Yuki seketika merasakan kemarahannya memuncak, ingin sekali tangan kanannya yang bebas itu menampar Gio, tapi Yuki akhirnya berusaha meredakan amarahnya. Gio tak akan kalah kalau dikasari.
"Gue bitch?" tanya Yuki tak percaya, merasa sakit hati akan ucapan Gio.
"Yes, lo buktinya lebih milih Stefan dibanding gue. Gue tau alesannya, karena Stefan itu kaya banget, semua orang tau kalo Stefan itu konglomerat, makanya lo mau sama dia. Sedangkan gue? Gue kaya tapi tapi nggak sekaya cowok lo, Stefan." Gio menjelaskan.
Yuki terdiam, ia merasakan matanya memanas, "gue bukan liat kekayaan dia ataupun kekayaan lo." Yuki berucap dengan nada menahan kemarahan.
"Lo dibayar berapa sama Stefan? Hah?! Jawab gue, gue bisa bayar lebih." seru Gio kencang, dan terdengar agak membentak, matanya tetap menatap tajam mata Yuki.
Yuki melayangkan tangannya yang sedari tadi mengepal namun tertahan.
"Lo mau nampar gue?" tanya Gio yang dengan cepat menangkap tangan Yuki yang lain.
Yuki mendengus, kini kedua tangannya dipegang oleh Gio.
"Lepas, gue mau pulang. Kalo lo cuman mau ngomongin ini, gue mending pulang." seru Yuki mengalihkan pandangannya ke arah lain.
"Jawab dulu, lo dibayar berapa sama Stefan?" Gio tetap kekeuh, ia menatap Yuki setajan mungkin.
Yuki terdiam, berusaha menatap balik pria di depannya, benar-benar pria gila, Yuki tak habis pikir.
"Gue nggak dibayar." balas Yuki secuek mungkin.

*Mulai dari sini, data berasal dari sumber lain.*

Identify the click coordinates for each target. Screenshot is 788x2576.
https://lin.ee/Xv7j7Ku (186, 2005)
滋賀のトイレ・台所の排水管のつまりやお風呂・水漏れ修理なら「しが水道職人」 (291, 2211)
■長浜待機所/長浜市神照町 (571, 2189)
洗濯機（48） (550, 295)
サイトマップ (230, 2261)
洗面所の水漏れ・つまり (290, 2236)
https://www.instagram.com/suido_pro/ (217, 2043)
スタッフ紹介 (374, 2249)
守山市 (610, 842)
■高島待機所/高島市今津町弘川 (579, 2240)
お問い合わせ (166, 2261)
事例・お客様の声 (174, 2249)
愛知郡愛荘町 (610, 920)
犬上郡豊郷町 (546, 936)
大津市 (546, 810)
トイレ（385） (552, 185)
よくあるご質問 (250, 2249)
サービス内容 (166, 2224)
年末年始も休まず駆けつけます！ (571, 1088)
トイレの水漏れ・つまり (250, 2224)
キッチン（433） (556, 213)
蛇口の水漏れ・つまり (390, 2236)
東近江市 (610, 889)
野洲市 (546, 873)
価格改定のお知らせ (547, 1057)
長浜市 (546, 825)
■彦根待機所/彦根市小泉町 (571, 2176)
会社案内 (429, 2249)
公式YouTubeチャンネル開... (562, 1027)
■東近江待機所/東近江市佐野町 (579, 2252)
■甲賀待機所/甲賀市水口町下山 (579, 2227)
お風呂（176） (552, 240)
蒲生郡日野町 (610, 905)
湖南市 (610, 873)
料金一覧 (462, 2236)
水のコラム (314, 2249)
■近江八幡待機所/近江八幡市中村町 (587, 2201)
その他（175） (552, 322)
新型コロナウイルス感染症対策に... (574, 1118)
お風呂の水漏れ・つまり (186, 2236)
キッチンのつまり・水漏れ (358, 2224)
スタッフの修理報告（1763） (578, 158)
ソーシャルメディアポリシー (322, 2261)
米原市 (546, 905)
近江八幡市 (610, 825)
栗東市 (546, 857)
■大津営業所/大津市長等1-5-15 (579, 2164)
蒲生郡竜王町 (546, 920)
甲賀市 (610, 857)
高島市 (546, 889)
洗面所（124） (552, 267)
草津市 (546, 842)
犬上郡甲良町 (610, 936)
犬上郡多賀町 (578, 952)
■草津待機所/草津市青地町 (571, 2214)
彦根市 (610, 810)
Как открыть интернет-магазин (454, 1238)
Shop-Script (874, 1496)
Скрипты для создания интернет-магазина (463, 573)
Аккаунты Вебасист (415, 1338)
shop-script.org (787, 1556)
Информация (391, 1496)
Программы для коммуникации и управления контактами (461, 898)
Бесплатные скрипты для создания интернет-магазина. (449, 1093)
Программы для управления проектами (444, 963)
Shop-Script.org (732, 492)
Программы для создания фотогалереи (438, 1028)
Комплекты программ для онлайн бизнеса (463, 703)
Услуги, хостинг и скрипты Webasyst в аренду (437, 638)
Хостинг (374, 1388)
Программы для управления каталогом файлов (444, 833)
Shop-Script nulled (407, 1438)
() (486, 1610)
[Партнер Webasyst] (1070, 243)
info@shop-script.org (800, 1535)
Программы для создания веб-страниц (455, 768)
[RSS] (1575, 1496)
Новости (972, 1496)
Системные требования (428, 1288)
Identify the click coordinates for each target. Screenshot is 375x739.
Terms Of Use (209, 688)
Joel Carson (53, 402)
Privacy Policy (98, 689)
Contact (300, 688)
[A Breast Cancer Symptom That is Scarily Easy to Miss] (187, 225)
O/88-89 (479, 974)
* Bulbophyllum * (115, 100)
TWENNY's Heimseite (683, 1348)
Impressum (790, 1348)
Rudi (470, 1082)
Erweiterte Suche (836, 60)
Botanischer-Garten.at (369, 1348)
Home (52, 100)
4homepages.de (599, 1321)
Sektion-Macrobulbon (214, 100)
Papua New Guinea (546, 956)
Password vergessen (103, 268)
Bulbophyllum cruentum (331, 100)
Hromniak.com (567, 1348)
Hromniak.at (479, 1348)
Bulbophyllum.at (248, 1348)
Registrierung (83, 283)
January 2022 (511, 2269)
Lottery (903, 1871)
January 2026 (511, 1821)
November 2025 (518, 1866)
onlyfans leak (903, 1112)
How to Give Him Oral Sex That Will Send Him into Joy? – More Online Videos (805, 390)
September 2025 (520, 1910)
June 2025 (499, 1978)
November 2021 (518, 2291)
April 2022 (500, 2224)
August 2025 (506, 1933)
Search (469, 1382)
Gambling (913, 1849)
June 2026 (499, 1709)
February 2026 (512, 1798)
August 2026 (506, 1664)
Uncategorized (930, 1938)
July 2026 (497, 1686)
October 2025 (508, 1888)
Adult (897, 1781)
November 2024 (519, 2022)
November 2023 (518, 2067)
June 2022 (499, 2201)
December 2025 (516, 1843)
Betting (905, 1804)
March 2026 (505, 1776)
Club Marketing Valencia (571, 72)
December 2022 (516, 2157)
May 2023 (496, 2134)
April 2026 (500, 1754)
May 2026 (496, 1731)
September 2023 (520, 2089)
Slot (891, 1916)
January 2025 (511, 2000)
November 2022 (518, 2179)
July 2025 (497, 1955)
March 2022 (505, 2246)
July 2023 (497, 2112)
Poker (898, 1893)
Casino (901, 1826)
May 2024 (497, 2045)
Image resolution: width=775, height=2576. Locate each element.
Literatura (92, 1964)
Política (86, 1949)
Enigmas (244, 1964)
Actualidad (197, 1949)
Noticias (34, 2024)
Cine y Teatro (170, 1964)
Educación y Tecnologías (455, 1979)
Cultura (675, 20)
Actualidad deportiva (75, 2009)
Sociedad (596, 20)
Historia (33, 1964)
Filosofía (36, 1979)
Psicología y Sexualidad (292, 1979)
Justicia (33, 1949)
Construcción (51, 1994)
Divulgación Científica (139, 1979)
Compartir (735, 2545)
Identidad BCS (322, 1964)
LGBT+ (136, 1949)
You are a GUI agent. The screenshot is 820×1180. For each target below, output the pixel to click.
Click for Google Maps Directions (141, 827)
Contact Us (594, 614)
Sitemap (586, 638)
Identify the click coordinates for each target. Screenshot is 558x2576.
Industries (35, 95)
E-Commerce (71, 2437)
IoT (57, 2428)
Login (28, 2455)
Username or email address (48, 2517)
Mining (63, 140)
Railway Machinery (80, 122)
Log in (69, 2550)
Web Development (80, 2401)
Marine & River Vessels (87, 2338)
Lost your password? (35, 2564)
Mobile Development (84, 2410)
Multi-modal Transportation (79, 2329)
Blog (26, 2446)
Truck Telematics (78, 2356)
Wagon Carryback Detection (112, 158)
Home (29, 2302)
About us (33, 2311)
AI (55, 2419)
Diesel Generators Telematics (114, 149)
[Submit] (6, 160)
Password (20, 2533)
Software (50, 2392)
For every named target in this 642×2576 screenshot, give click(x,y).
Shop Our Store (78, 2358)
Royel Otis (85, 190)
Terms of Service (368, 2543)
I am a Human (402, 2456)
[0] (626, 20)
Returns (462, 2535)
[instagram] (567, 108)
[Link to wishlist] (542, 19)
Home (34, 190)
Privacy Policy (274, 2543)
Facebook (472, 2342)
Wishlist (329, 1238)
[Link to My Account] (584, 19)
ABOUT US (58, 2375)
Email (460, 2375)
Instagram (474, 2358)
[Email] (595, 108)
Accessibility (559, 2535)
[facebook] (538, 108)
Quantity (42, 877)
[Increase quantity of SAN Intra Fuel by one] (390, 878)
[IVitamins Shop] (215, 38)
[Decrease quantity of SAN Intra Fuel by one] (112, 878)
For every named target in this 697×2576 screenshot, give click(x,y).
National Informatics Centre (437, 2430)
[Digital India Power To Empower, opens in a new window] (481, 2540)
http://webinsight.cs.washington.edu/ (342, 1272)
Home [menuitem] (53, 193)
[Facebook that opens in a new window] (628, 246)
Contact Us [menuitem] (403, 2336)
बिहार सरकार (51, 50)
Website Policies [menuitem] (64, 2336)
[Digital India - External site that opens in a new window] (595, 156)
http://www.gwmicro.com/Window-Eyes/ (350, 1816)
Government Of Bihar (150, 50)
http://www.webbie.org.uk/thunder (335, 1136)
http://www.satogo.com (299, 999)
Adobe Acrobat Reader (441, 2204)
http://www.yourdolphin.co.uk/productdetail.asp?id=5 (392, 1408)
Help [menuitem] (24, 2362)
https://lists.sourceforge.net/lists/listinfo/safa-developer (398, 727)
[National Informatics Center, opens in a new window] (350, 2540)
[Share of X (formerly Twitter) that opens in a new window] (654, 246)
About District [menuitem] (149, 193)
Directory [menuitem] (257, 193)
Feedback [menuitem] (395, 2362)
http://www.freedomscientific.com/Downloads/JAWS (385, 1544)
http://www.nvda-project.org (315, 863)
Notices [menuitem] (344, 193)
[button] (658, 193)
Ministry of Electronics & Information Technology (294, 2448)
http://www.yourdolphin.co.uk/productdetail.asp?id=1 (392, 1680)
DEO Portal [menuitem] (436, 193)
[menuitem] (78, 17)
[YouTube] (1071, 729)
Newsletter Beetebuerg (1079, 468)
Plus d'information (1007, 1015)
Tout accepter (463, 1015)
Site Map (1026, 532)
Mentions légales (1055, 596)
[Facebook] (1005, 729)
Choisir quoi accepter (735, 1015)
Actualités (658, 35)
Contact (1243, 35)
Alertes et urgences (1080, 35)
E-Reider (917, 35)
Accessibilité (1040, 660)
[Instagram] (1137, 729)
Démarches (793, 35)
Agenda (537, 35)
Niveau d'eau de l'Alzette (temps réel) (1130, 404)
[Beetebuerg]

Gio terkekeh, lalu matanya menatap setiap inci penampilan Yuki dari atas ke bawah, menatap dengan sangat merendahkan.
"Harusnya sih bayaran lo nggak seberapa, Stefan bisa make yang lebih daripada lo." Gio tersenyum meremehkan.
"Jaga mulut lo. Stefan itu jauh lebih baik daripada elo." seru Yuki marah.
"Well, lo sombong yah, lo itu cuman mainan Stefan, liat aja nanti. Lo liat keluarga Stefan? Kekayaannya? Dia jauh di atas lo, gue yakin lo nggak pernah ketemu keluarga Stefan, karena apa? Lo itu cuman mainan. Gue juga yakin keluarga Stefan udah nentuin siapa pasangan Stefan nanti." seru Gio panjang lebar sambil menatap Yuki penuh kasihan.
Yuki merasakan penglihatannya agak kabur, ternyata matanya mulai berkaca-kaca.
"Stefan belom ngasih tau lo?" tanya Gio makin kasihan.
"Lepasin gue nggak. Kalo lo nggak lepasin, gue bakalan teriak." ancam Yuki sangat tajam.
"Gue bakal lepasin lo, asal lo mau dengerin yang ini dulu." Gio tersenyum sinis.
"Stefan itu udah dijodohin. Lo mah tau dia dijodohin sama siapa? Dia dijodohin sama Ariel. Em, lo taukan Ariel siapa? Masa iya lo nggak tau." Gio menjelaskan dengan tenang.
Deg
"Gue harus percaya?" Yuki tersenyum sinis berusaha tak percaya sedikitpun. Walau sebenarnya, ia terkejut akan perkataan Gio, tapi ia tak mau percaya hal itu, sebelum ia mendengar langsung dari sumbernya, Stefan.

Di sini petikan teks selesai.